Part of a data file
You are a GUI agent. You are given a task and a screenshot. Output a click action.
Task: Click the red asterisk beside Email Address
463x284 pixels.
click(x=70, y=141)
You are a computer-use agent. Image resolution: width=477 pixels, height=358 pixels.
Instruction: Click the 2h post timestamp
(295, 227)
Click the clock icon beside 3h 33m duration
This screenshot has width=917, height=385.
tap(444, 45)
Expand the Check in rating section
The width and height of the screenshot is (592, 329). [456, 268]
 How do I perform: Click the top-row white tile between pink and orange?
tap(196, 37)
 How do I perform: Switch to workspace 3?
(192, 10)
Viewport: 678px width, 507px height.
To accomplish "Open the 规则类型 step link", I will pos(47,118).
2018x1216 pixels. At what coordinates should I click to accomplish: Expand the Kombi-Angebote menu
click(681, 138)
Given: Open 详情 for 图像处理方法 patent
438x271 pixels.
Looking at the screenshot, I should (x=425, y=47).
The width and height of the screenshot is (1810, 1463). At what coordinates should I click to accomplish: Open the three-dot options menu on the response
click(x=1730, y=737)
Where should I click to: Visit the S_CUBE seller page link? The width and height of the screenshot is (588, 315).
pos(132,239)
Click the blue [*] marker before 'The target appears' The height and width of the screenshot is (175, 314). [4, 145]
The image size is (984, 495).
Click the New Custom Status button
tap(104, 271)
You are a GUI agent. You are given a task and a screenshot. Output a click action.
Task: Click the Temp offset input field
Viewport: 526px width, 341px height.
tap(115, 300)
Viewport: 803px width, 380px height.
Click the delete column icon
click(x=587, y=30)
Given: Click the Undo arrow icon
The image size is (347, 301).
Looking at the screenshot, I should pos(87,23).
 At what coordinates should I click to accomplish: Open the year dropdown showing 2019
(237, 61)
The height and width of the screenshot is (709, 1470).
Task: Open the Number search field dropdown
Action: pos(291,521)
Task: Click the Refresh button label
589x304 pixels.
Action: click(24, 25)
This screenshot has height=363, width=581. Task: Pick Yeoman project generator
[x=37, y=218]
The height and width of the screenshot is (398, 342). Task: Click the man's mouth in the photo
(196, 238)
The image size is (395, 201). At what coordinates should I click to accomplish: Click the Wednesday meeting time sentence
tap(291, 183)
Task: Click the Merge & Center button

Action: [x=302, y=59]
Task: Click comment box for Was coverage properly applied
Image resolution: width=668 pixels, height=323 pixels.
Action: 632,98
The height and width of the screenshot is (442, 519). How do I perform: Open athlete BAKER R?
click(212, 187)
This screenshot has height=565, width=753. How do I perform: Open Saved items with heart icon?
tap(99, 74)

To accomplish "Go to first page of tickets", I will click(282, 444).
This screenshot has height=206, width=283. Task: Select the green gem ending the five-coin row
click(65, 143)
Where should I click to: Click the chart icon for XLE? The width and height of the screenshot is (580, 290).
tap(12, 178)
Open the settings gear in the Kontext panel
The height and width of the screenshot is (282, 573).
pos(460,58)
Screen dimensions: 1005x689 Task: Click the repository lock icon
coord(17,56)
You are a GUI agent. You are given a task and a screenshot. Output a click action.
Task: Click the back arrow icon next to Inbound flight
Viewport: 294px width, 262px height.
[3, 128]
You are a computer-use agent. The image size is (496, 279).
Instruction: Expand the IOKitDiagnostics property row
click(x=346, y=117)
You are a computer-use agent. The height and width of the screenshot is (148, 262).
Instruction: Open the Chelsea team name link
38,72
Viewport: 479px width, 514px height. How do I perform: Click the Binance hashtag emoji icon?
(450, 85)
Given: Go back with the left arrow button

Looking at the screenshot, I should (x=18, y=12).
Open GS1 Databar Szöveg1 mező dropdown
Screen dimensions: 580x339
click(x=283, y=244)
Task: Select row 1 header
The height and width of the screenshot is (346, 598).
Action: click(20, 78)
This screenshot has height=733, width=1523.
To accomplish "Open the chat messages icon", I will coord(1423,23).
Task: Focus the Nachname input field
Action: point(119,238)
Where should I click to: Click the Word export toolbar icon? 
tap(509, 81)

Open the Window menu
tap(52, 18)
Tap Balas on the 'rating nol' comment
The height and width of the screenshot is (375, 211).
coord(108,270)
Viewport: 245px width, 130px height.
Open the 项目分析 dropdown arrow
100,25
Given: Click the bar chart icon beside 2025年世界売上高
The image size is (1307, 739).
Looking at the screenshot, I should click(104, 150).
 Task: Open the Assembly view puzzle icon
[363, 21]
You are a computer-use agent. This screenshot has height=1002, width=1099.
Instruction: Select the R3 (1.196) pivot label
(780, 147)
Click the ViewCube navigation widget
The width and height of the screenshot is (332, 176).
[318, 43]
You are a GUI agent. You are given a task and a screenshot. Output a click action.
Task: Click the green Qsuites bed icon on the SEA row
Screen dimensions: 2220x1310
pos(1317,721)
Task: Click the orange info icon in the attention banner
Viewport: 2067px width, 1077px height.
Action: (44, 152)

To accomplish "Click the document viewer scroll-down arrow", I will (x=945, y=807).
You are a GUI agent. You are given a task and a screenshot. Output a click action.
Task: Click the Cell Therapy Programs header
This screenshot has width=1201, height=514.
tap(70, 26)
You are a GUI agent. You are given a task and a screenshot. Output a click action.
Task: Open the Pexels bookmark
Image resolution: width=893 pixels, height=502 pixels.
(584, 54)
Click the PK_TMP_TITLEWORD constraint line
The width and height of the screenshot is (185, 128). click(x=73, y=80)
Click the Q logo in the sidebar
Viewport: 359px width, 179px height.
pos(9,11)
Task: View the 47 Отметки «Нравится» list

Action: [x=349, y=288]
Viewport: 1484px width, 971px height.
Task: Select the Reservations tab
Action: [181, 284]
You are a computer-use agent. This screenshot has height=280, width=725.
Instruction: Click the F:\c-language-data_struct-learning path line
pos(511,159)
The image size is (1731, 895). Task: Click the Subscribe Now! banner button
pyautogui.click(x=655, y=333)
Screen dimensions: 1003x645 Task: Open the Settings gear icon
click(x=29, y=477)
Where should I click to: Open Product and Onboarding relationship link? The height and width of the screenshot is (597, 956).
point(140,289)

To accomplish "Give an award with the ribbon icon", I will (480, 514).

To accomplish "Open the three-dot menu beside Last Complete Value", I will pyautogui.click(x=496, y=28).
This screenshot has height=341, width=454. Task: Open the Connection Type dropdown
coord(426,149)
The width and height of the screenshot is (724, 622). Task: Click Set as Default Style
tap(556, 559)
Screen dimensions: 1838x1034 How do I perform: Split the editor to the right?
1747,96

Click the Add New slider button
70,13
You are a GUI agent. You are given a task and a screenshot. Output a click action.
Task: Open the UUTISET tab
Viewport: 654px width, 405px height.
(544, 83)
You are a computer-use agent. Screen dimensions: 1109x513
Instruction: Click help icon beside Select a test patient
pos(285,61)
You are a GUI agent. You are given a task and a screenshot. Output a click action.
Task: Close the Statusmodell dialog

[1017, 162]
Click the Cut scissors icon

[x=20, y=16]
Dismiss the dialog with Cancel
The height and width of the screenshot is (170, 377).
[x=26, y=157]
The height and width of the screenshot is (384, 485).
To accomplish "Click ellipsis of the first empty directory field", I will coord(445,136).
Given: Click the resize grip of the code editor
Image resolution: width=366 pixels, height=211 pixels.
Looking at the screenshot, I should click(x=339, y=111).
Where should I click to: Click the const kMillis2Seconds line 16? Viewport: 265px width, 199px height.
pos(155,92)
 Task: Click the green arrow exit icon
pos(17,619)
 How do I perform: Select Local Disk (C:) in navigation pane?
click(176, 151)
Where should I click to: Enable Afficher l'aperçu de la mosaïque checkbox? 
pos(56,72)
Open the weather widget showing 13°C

-- Short problem --
Update the items above by replacing every "Where should I click to" with "Where do I click to", keeping everything else the same.

-- Task answer --
You are a GUI agent. You are given a task and a screenshot. Output a click action.
Task: Click the red asterisk beside Email Address
463x284 pixels.
click(x=70, y=141)
You are a computer-use agent. Image resolution: width=477 pixels, height=358 pixels.
Instruction: Click the 2h post timestamp
(295, 227)
Click the clock icon beside 3h 33m duration
This screenshot has width=917, height=385.
tap(444, 45)
Expand the Check in rating section
The width and height of the screenshot is (592, 329). [456, 268]
 How do I perform: Click the top-row white tile between pink and orange?
tap(196, 37)
 How do I perform: Switch to workspace 3?
(192, 10)
Viewport: 678px width, 507px height.
To accomplish "Open the 规则类型 step link", I will pos(47,118).
2018x1216 pixels. At what coordinates should I click to accomplish: Expand the Kombi-Angebote menu
click(681, 138)
Given: Open 详情 for 图像处理方法 patent
438x271 pixels.
Looking at the screenshot, I should (x=425, y=47).
The width and height of the screenshot is (1810, 1463). At what coordinates should I click to accomplish: Open the three-dot options menu on the response
click(x=1730, y=737)
Where do I click to: Visit the S_CUBE seller page link? The width and height of the screenshot is (588, 315).
pos(132,239)
Click the blue [*] marker before 'The target appears' The height and width of the screenshot is (175, 314). [4, 145]
The image size is (984, 495).
Click the New Custom Status button
tap(104, 271)
You are a GUI agent. You are given a task and a screenshot. Output a click action.
Task: Click the Temp offset input field
Viewport: 526px width, 341px height.
tap(115, 300)
Viewport: 803px width, 380px height.
Click the delete column icon
click(x=587, y=30)
Given: Click the Undo arrow icon
The image size is (347, 301).
Looking at the screenshot, I should pos(87,23).
 At what coordinates should I click to accomplish: Open the year dropdown showing 2019
(237, 61)
The height and width of the screenshot is (709, 1470).
Task: Open the Number search field dropdown
Action: pos(291,521)
Task: Click the Refresh button label
589x304 pixels.
Action: click(24, 25)
This screenshot has height=363, width=581. Task: Pick Yeoman project generator
[x=37, y=218]
The height and width of the screenshot is (398, 342). Task: Click the man's mouth in the photo
(196, 238)
The image size is (395, 201). At what coordinates should I click to accomplish: Click the Wednesday meeting time sentence
tap(291, 183)
Task: Click the Merge & Center button

Action: [x=302, y=59]
Task: Click comment box for Was coverage properly applied
Image resolution: width=668 pixels, height=323 pixels.
Action: 632,98
The height and width of the screenshot is (442, 519). How do I perform: Open athlete BAKER R?
click(212, 187)
This screenshot has height=565, width=753. How do I perform: Open Saved items with heart icon?
tap(99, 74)

To accomplish "Go to first page of tickets", I will click(282, 444).
This screenshot has height=206, width=283. Task: Select the green gem ending the five-coin row
click(65, 143)
Where do I click to: Click the chart icon for XLE? The width and height of the screenshot is (580, 290).
tap(12, 178)
Open the settings gear in the Kontext panel
The height and width of the screenshot is (282, 573).
pos(460,58)
Screen dimensions: 1005x689 Task: Click the repository lock icon
coord(17,56)
You are a GUI agent. You are given a task and a screenshot. Output a click action.
Task: Click the back arrow icon next to Inbound flight
Viewport: 294px width, 262px height.
[3, 128]
You are a computer-use agent. The image size is (496, 279).
Instruction: Expand the IOKitDiagnostics property row
click(x=346, y=117)
You are a computer-use agent. The height and width of the screenshot is (148, 262).
Instruction: Open the Chelsea team name link
38,72
Viewport: 479px width, 514px height. How do I perform: Click the Binance hashtag emoji icon?
(450, 85)
Given: Go back with the left arrow button

Looking at the screenshot, I should (x=18, y=12).
Open GS1 Databar Szöveg1 mező dropdown
Screen dimensions: 580x339
click(x=283, y=244)
Task: Select row 1 header
The height and width of the screenshot is (346, 598).
Action: click(20, 78)
This screenshot has height=733, width=1523.
To accomplish "Open the chat messages icon", I will coord(1423,23).
Task: Focus the Nachname input field
Action: point(119,238)
Where do I click to: Click the Word export toolbar icon? 
tap(509, 81)

Open the Window menu
tap(52, 18)
Tap Balas on the 'rating nol' comment
The height and width of the screenshot is (375, 211).
coord(108,270)
Viewport: 245px width, 130px height.
Open the 项目分析 dropdown arrow
100,25
Given: Click the bar chart icon beside 2025年世界売上高
The image size is (1307, 739).
Looking at the screenshot, I should click(104, 150).
 Task: Open the Assembly view puzzle icon
[363, 21]
You are a computer-use agent. This screenshot has height=1002, width=1099.
Instruction: Select the R3 (1.196) pivot label
(780, 147)
Click the ViewCube navigation widget
The width and height of the screenshot is (332, 176).
[318, 43]
You are a GUI agent. You are given a task and a screenshot. Output a click action.
Task: Click the green Qsuites bed icon on the SEA row
Screen dimensions: 2220x1310
pos(1317,721)
Task: Click the orange info icon in the attention banner
Viewport: 2067px width, 1077px height.
Action: (44, 152)

To accomplish "Click the document viewer scroll-down arrow", I will (x=945, y=807).
You are a GUI agent. You are given a task and a screenshot. Output a click action.
Task: Click the Cell Therapy Programs header
This screenshot has width=1201, height=514.
tap(70, 26)
You are a GUI agent. You are given a task and a screenshot. Output a click action.
Task: Open the Pexels bookmark
Image resolution: width=893 pixels, height=502 pixels.
(584, 54)
Click the PK_TMP_TITLEWORD constraint line
The width and height of the screenshot is (185, 128). click(x=73, y=80)
Click the Q logo in the sidebar
Viewport: 359px width, 179px height.
pos(9,11)
Task: View the 47 Отметки «Нравится» list

Action: [x=349, y=288]
Viewport: 1484px width, 971px height.
Task: Select the Reservations tab
Action: [181, 284]
You are a computer-use agent. This screenshot has height=280, width=725.
Instruction: Click the F:\c-language-data_struct-learning path line
pos(511,159)
The image size is (1731, 895). Task: Click the Subscribe Now! banner button
pyautogui.click(x=655, y=333)
Screen dimensions: 1003x645 Task: Open the Settings gear icon
click(x=29, y=477)
Where do I click to: Open Product and Onboarding relationship link? The height and width of the screenshot is (597, 956).
point(140,289)

To accomplish "Give an award with the ribbon icon", I will (480, 514).

To accomplish "Open the three-dot menu beside Last Complete Value", I will pyautogui.click(x=496, y=28).
This screenshot has height=341, width=454. Task: Open the Connection Type dropdown
coord(426,149)
The width and height of the screenshot is (724, 622). Task: Click Set as Default Style
tap(556, 559)
Screen dimensions: 1838x1034 How do I perform: Split the editor to the right?
1747,96

Click the Add New slider button
70,13
You are a GUI agent. You are given a task and a screenshot. Output a click action.
Task: Open the UUTISET tab
Viewport: 654px width, 405px height.
(544, 83)
You are a computer-use agent. Screen dimensions: 1109x513
Instruction: Click help icon beside Select a test patient
pos(285,61)
You are a GUI agent. You are given a task and a screenshot. Output a click action.
Task: Close the Statusmodell dialog

[1017, 162]
Click the Cut scissors icon

[x=20, y=16]
Dismiss the dialog with Cancel
The height and width of the screenshot is (170, 377).
[x=26, y=157]
The height and width of the screenshot is (384, 485).
To accomplish "Click ellipsis of the first empty directory field", I will coord(445,136).
Given: Click the resize grip of the code editor
Image resolution: width=366 pixels, height=211 pixels.
Looking at the screenshot, I should click(x=339, y=111).
Where do I click to: Click the const kMillis2Seconds line 16? Viewport: 265px width, 199px height.
pos(155,92)
 Task: Click the green arrow exit icon
pos(17,619)
 How do I perform: Select Local Disk (C:) in navigation pane?
click(176, 151)
Where do I click to: Enable Afficher l'aperçu de la mosaïque checkbox? 
pos(56,72)
Open the weather widget showing 13°C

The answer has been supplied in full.